> [Texto fornecido]
########
Wenger: um "privilégio" completar 1000 jogos pelo Arsenal

O treinador francês Arsene Wenger disse hoje que é "um privilégio e uma honra" completar o milésimo jogo no comando técnico do Arsenal, marca que atingirá no sábado quando defrontar o Chelsea, para o campeonato inglês de futebol.

Aos 64 anos, Wenger tornar-se-á o quarto a alcançar os 1.000 jogos como treinador de uma equipa inglesa, depois de Matt Busby e Alex Ferguson, ambos no Manchester United, e Dario Gradi, no Crewe Alexandra.

"O clube sempre me apoiou. O tempo dirá se ajudei a transformá-lo num clube melhor do que era quando cheguei, mas espero que sim", observou Wenger, em conferência de imprensa no centro de estágio do Arsenal, a norte de Londres.

Desde que chegou ao clube londrino, em 1996, proveniente dos japoneses do Nagoya Grampus Eight, Wenger conquistou três títulos de campeão inglês e quatro Taças de Inglaterra, mas não ganha qualquer troféu desde 2005.

Wenger espera quebrar este ano o "jejum" de títulos, apesar de já ter sido eliminado na Liga dos Campeões, pois ocupa a terceira posição do campeonato, a quatro pontos do líder Chelsea, treinado pelo português José Mourinho, que tem mais um jogo realizado.

"Temos grandes jogadores, por isso estou confiante que poderemos ganhar troféus. Estou extremamente motivado para continuar, mas admito que os próximos 1.000 [jogos] será uma marca difícil de atingir", assinalou.

Na véspera do confronto com o rival londrino, José Mourinho expressou a sua "admiração" por Wenger e pelo Arsenal, lembrando que "não é possível fazer 1.000 jogos se o clube não for também fantástico".

"Em especial na forma como [o clube] apoia o seu treinador, especialmente nos momentos maus e especialmente se esses momentos maus forem muitos", acrescentou o treinador português.
########
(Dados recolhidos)
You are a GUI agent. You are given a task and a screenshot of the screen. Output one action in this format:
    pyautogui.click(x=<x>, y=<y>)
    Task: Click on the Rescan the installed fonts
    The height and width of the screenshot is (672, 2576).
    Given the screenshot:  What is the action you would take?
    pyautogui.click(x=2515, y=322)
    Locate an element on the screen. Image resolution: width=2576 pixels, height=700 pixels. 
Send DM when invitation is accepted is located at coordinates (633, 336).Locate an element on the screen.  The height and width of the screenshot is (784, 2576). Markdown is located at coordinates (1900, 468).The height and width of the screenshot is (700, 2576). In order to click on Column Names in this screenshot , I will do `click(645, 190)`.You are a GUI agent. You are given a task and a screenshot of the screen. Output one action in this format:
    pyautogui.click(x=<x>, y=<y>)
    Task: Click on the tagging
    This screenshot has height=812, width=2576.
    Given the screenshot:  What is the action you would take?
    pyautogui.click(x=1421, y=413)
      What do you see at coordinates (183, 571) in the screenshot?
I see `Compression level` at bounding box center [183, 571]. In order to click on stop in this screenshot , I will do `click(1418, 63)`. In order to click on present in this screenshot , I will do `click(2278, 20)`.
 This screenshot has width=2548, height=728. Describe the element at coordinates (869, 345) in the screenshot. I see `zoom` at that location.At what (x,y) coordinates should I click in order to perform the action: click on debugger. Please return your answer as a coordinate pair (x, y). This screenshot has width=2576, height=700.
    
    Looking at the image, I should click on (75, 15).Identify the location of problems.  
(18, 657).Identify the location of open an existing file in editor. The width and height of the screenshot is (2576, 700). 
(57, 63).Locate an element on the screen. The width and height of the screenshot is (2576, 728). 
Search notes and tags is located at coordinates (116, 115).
########
> [Exercício] Cite integralmente, sem qualquer alteração, o texto sobre os mil jogos de Wenger pelo Arsenal. Baseie-se unicamente no texto sobre os mil jogos de Wenger pelo Arsenal.

> [Exercício resolvido]
Wenger: um "privilégio" completar 1000 jogos pelo Arsenal

O treinador francês Arsene Wenger disse hoje que é "um privilégio e uma honra" completar o milésimo jogo no comando técnico do Arsenal, marca que atingirá no sábado quando defrontar o Chelsea, para o campeonato inglês de futebol.

Aos 64 anos, Wenger tornar-se-á o quarto a alcançar os 1.000 jogos como treinador de uma equipa inglesa, depois de Matt Busby e Alex Ferguson, ambos no Manchester United, e Dario Gradi, no Crewe Alexandra.

"O clube sempre me apoiou. O tempo dirá se ajudei a transformá-lo num clube melhor do que era quando cheguei, mas espero que sim", observou Wenger, em conferência de imprensa no centro de estágio do Arsenal, a norte de Londres.

Desde que chegou ao clube londrino, em 1996, proveniente dos japoneses do Nagoya Grampus Eight, Wenger conquistou três títulos de campeão inglês e quatro Taças de Inglaterra, mas não ganha qualquer troféu desde 2005.

Wenger espera quebrar este ano o "jejum" de títulos, apesar de já ter sido eliminado na Liga dos Campeões, pois ocupa a terceira posição do campeonato, a quatro pontos do líder Chelsea, treinado pelo português José Mourinho, que tem mais um jogo realizado.

"Temos grandes jogadores, por isso estou confiante que poderemos ganhar troféus. Estou extremamente motivado para continuar, mas admito que os próximos 1.000 [jogos] será uma marca difícil de atingir", assinalou.

Na véspera do confronto com o rival londrino, José Mourinho expressou a sua "admiração" por Wenger e pelo Arsenal, lembrando que "não é possível fazer 1.000 jogos se o clube não for também fantástico".

"Em especial na forma como [o clube] apoia o seu treinador, especialmente nos momentos maus e especialmente se esses momentos maus forem muitos", acrescentou o treinador português.